Mortgage debt increased too in Massachusetts between the third and fourth financial quarters of 2023, said WalletHub analyst Cassandra Happe, although only by 0.16%. The highest increase, Happe said, was 1%, while debt decreased in some states.

WalletHub reported on March 21 that Massachusetts is adding more mortgage debt than all but five states. The personal finance website ranked the Bay State the highest in the Northeast in this report, which considered change in mortgage debt as well as average mortgage balance and monthly payment.

As home prices are higher in Massachusetts, Happe said, higher mortgage balances and payments make sense. 

Happe recommended that consumers split up mortgage payments into biweekly expenses, and refinance their mortgage rates if they improve. 

“And I think it’s also important when you have a windfall,” Happe said, “like your tax refund or a bonus from work, to try to put most—if not all of that—towards your mortgage payments, towards that principle, because that will make a huge impact down the road [in] how much you’re going to pay in interest.”

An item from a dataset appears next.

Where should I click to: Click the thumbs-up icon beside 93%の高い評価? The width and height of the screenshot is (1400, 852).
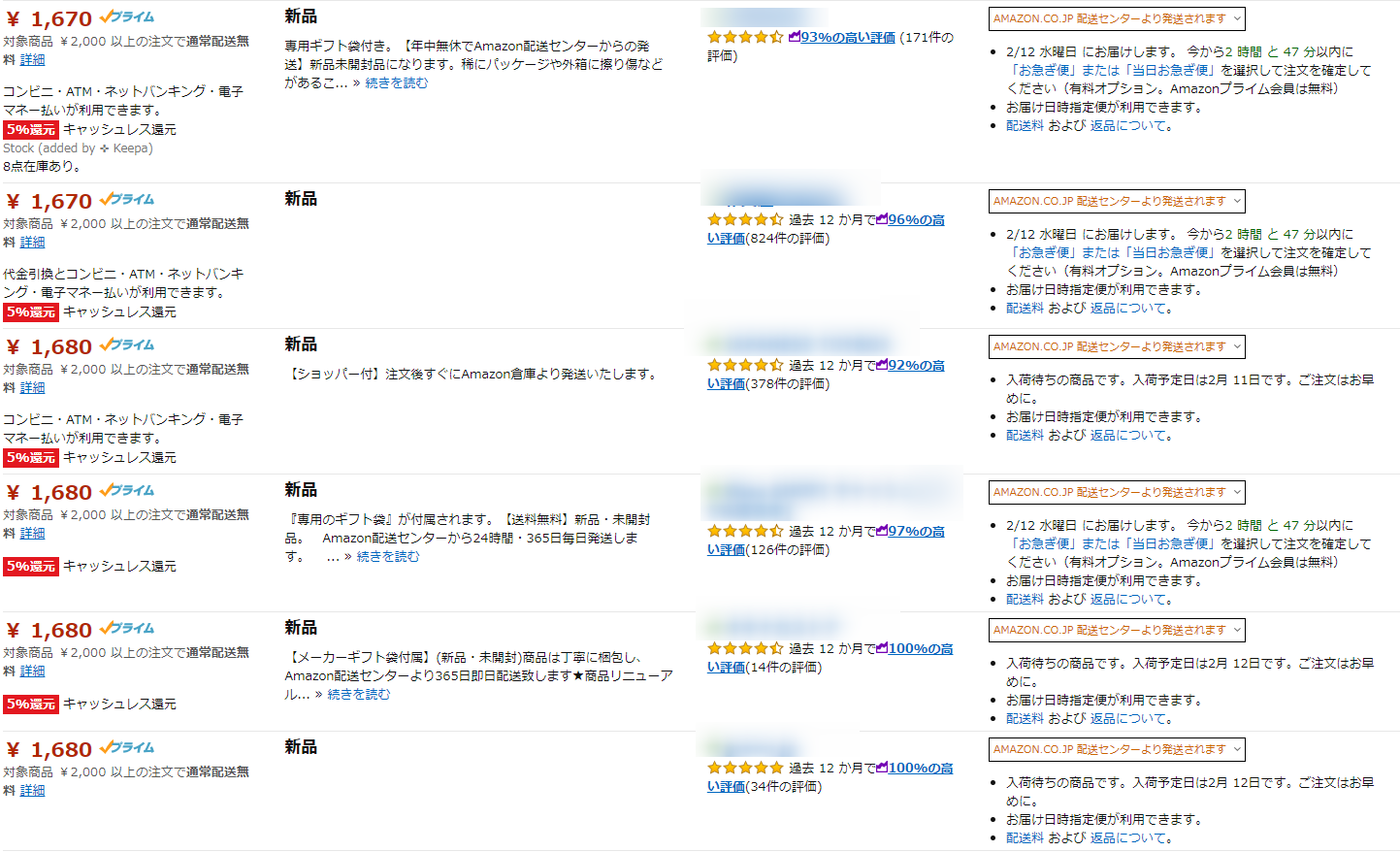[x=795, y=38]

The affordable housing alliance, Crawford said, is trying to provide further support for the CommonWealth Builder program, which aims to spur the development of single-family homes and condos affordable for people with moderate incomes. 

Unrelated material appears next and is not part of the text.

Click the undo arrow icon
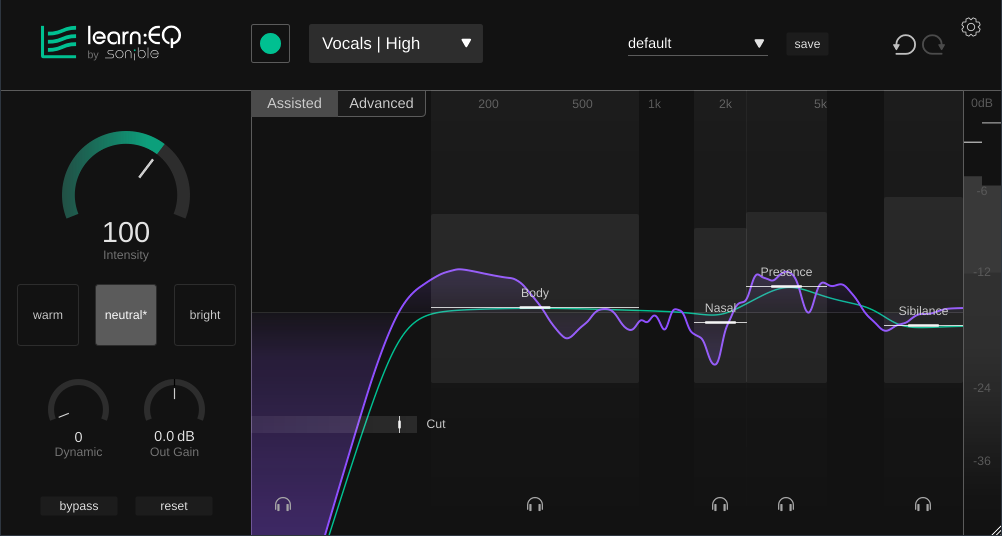The width and height of the screenshot is (1002, 536). [x=904, y=44]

Crawford also suggested that prospective first-time buyers consider MassDREAMS grants—which provides down payment and closing cost grants to some first-time homebuyers—and STASH, a program matching some savings for qualifying individuals who enroll in financial literacy education. 

Leaders should lift zoning laws that prevent new affordable housing from being built, Crawford said. 

“So the onus is on all of us,” she said, “to make the decision and act on it, to release this not-in-my-backyard system that has been developing over many decades, so that we can build homes especially in communities” that have public transportation access.